● **TASK STATEMENT**:
With the material below, print exactly the lines between the line holding "This screenshot has width=820, height=615." and the line holding "Click the SQL Server setup box icon", inclusive. Add nothing else.

--- PROVIDED ENTRIES ---

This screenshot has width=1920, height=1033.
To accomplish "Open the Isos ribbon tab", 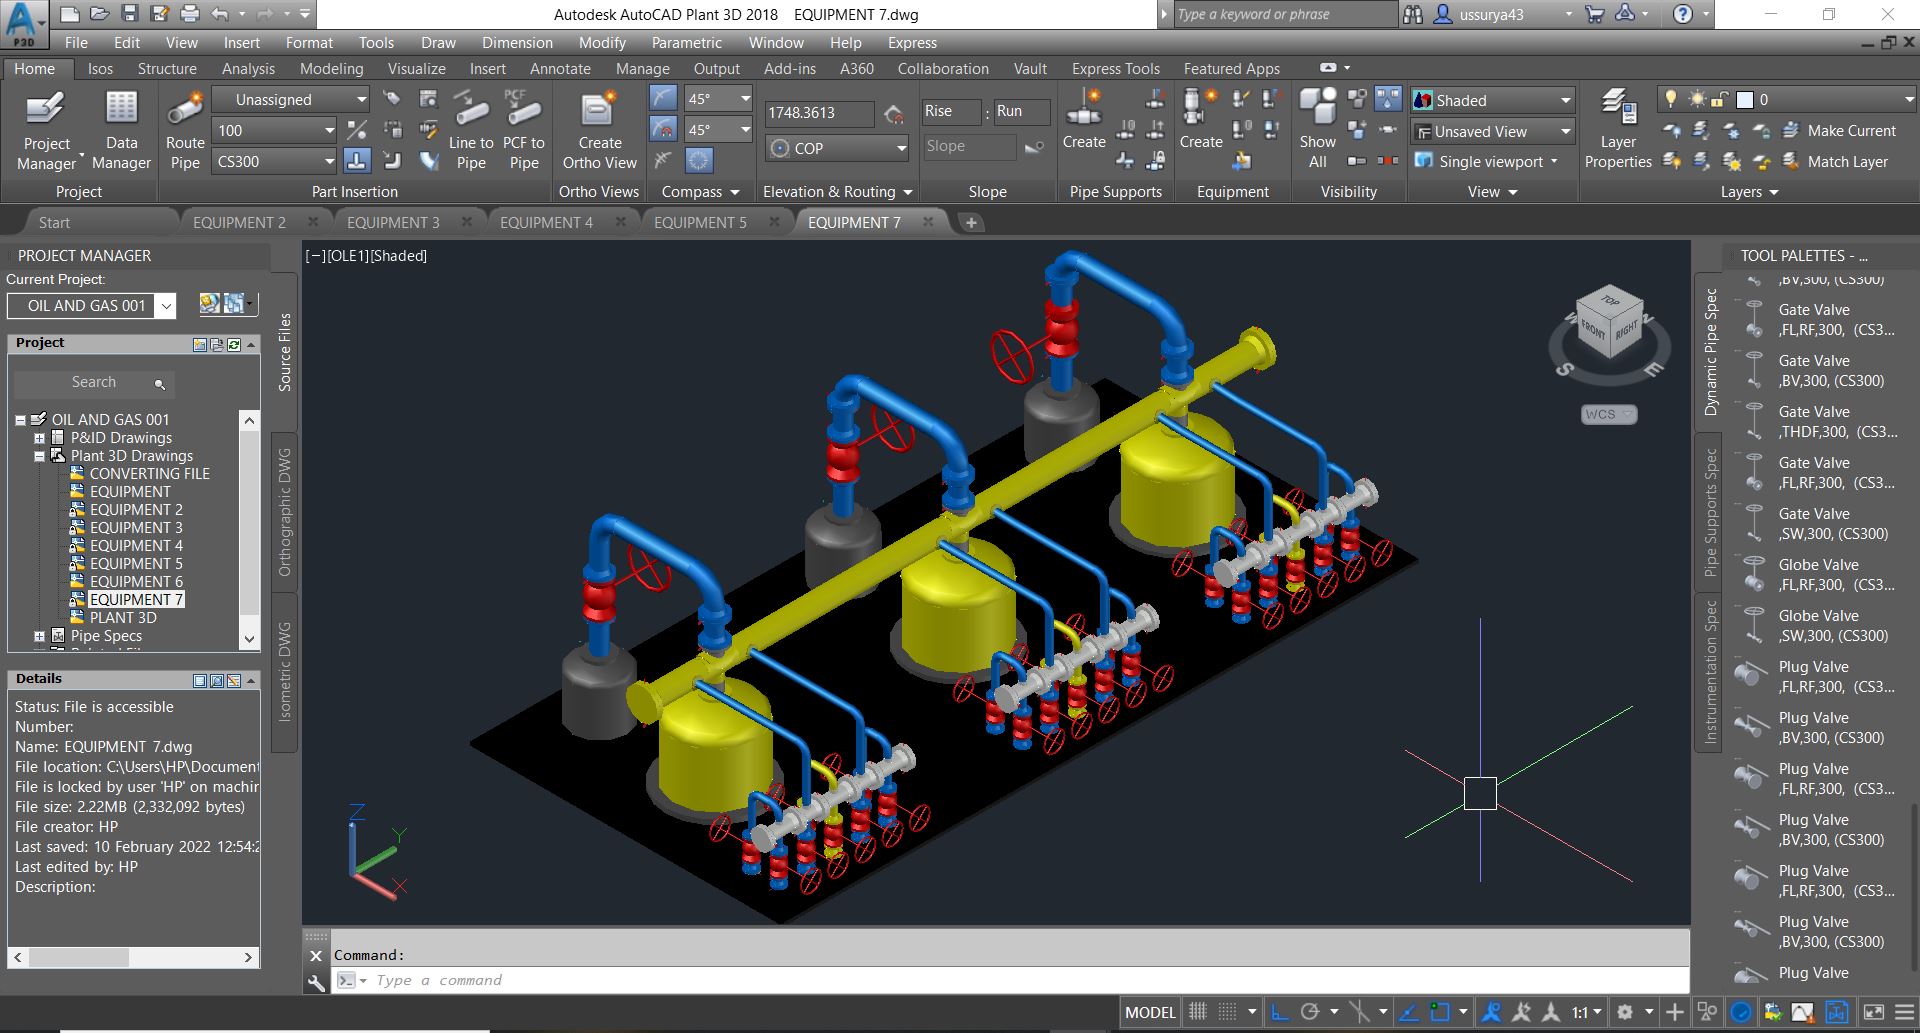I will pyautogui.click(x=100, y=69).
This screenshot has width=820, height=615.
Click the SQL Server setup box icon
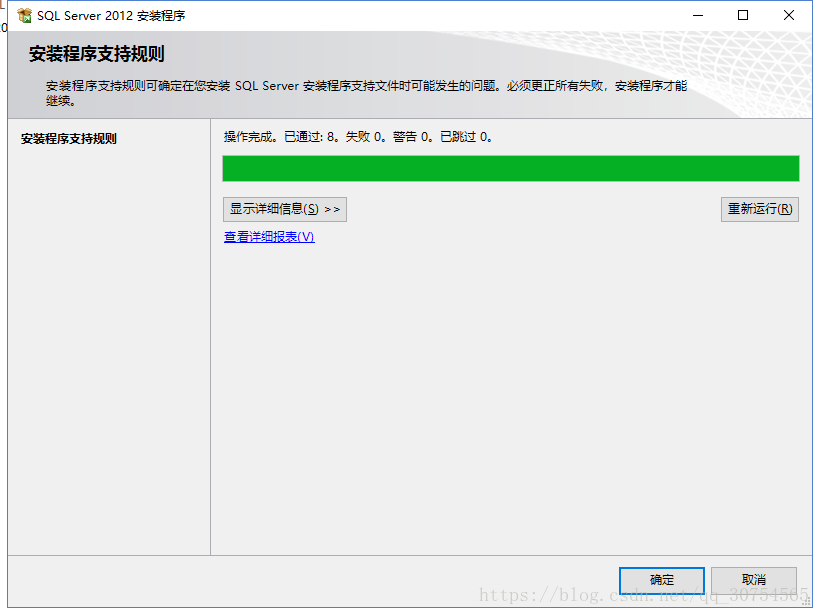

---
--- PROVIDED ENTRIES ---

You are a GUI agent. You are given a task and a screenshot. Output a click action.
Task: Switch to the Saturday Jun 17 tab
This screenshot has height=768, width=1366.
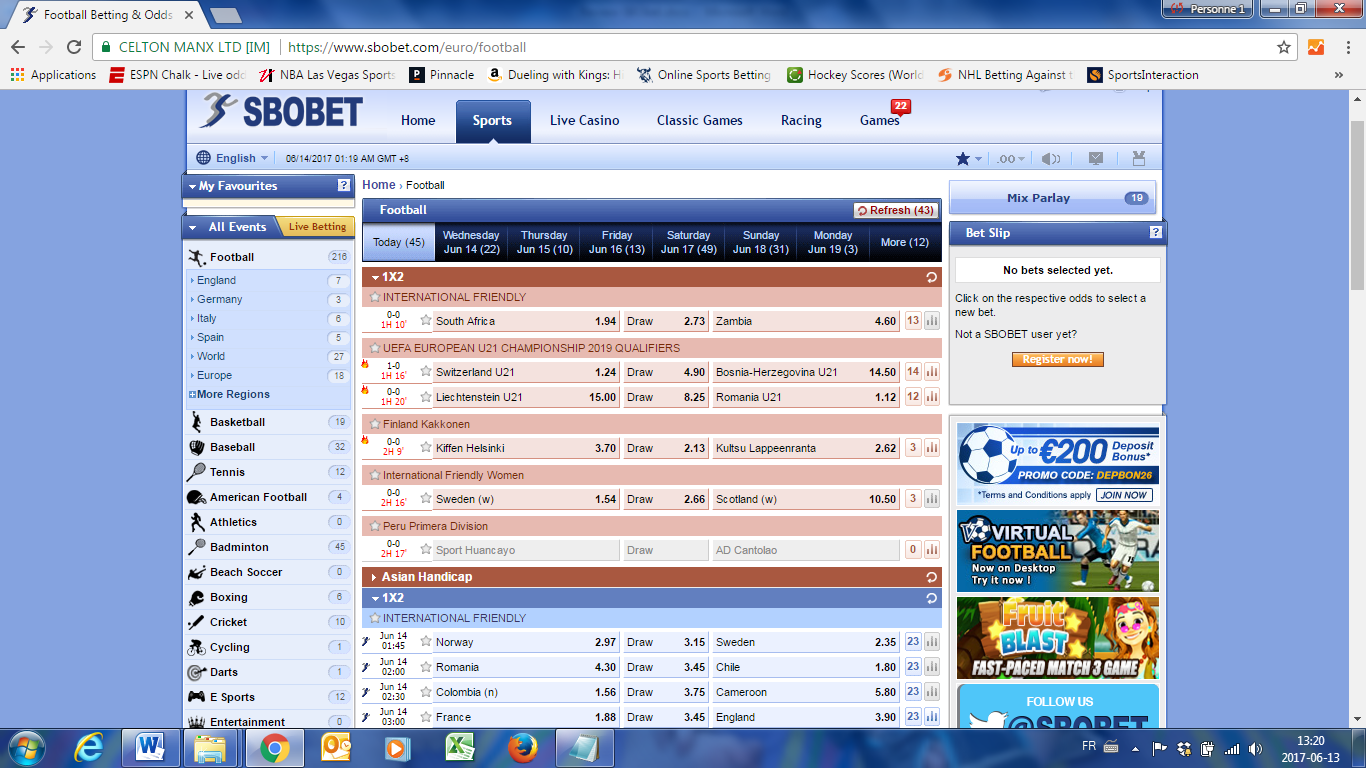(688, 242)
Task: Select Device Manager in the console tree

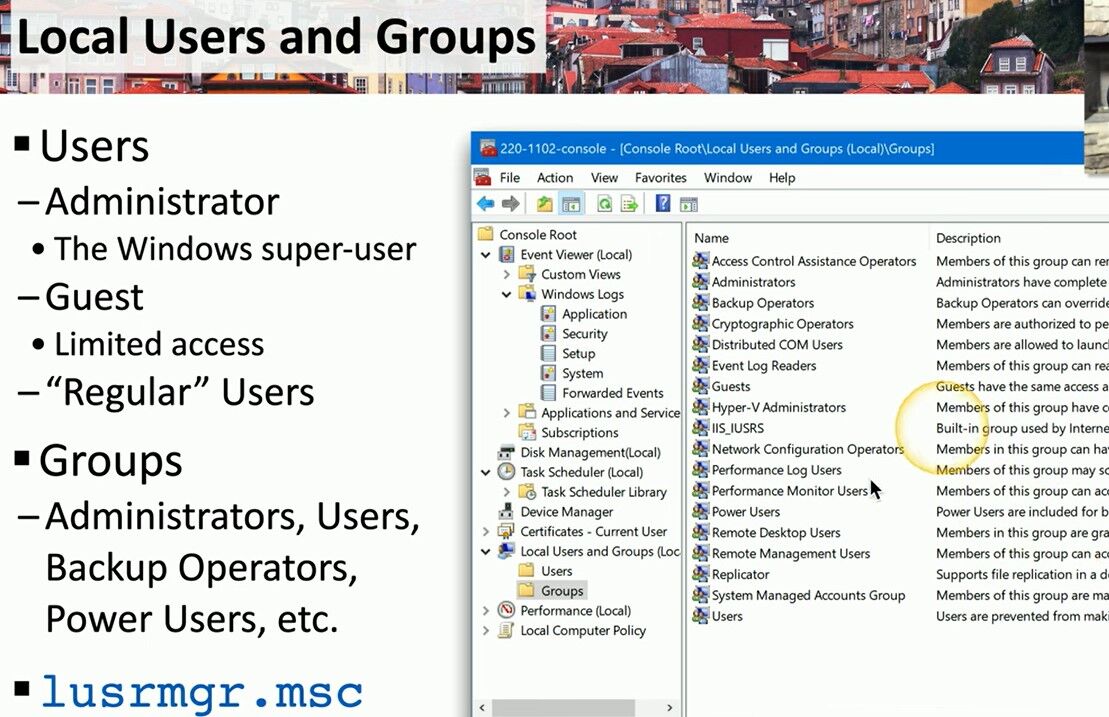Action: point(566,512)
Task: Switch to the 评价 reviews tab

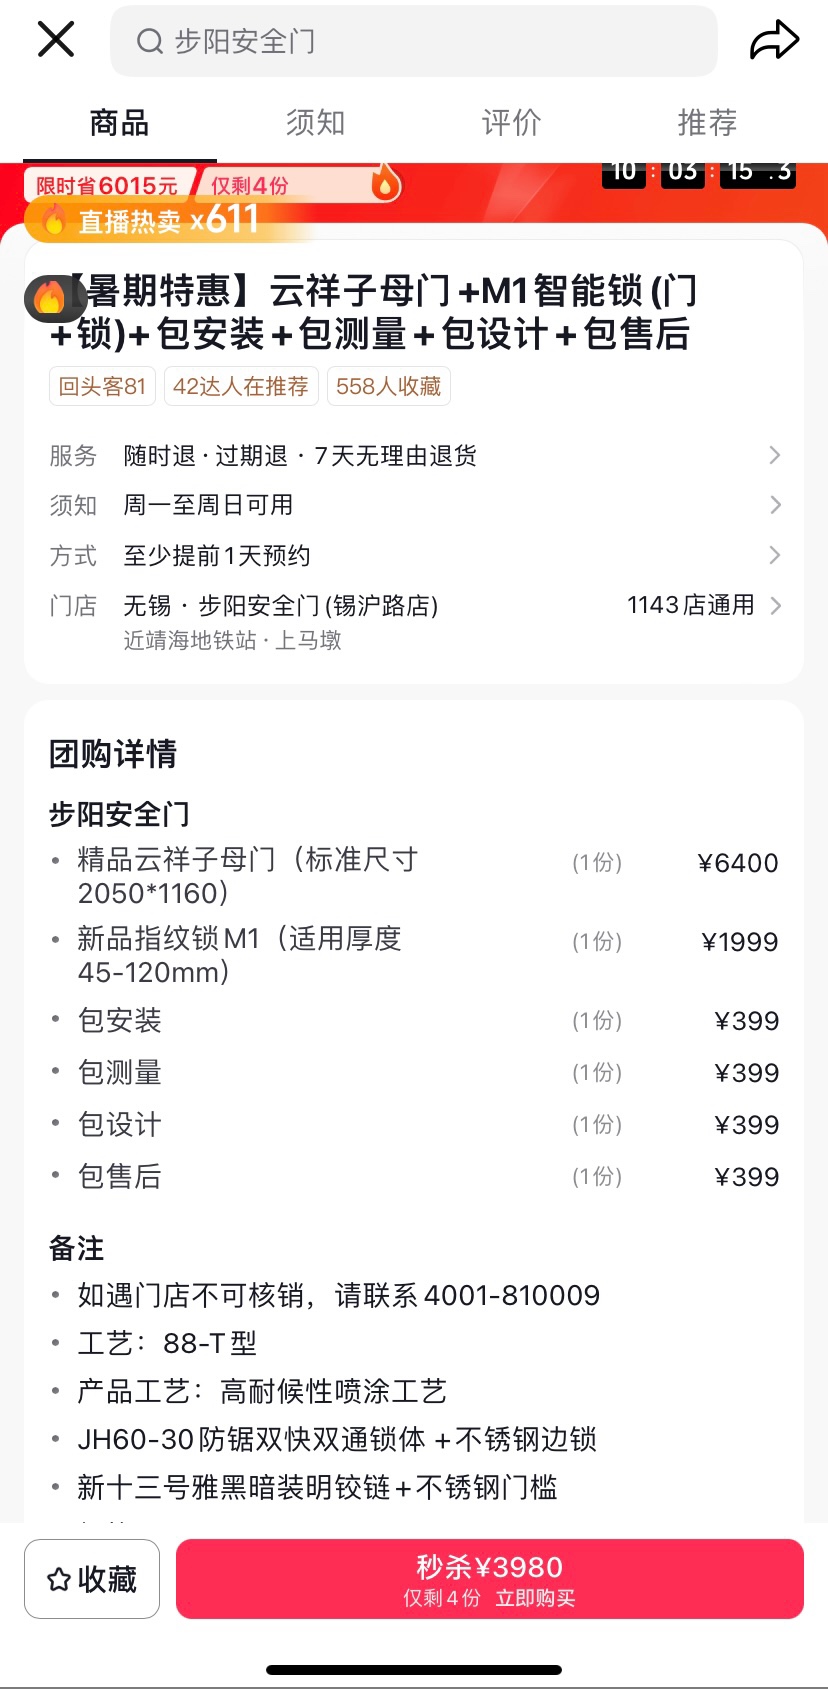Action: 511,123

---

● **ANSWER SECTION**:
This screenshot has width=820, height=615.
Click the SQL Server setup box icon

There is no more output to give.